## TASK INSTRUCTIONS
Only these lines, please: the first one of the records through the one containing "Task: Click the Reply button", retyped exactly, both ends included and pictures omitted.

TASK DATA Start Marker

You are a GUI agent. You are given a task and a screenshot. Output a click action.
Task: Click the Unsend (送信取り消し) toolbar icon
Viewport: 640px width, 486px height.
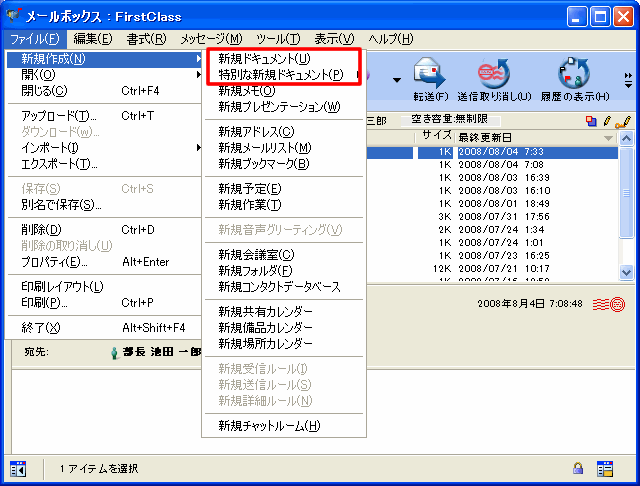click(x=493, y=76)
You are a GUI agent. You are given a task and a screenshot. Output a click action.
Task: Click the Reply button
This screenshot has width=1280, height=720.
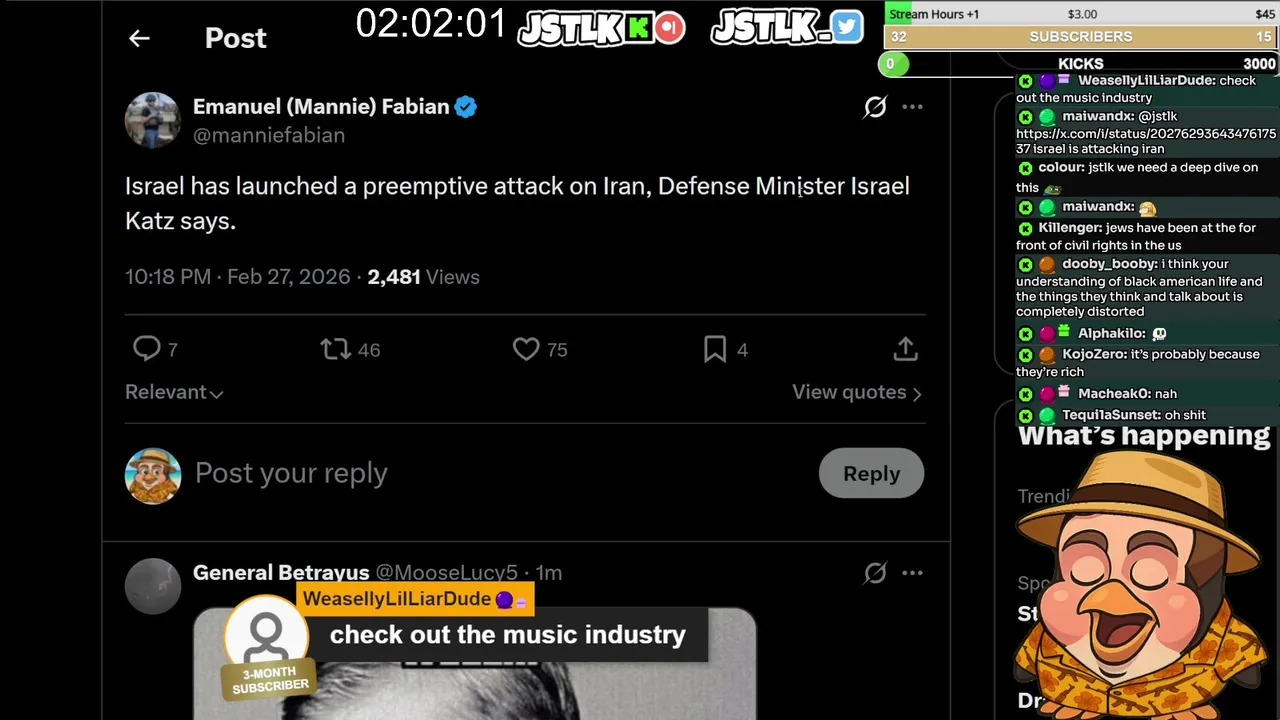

TASK DATA End Marker

## FINISHED TASK
You are a GUI agent. You are given a task and a screenshot. Output a click action.
Task: Click the Unsend (送信取り消し) toolbar icon
Viewport: 640px width, 486px height.
click(x=493, y=76)
You are a GUI agent. You are given a task and a screenshot. Output a click action.
Task: Click the Reply button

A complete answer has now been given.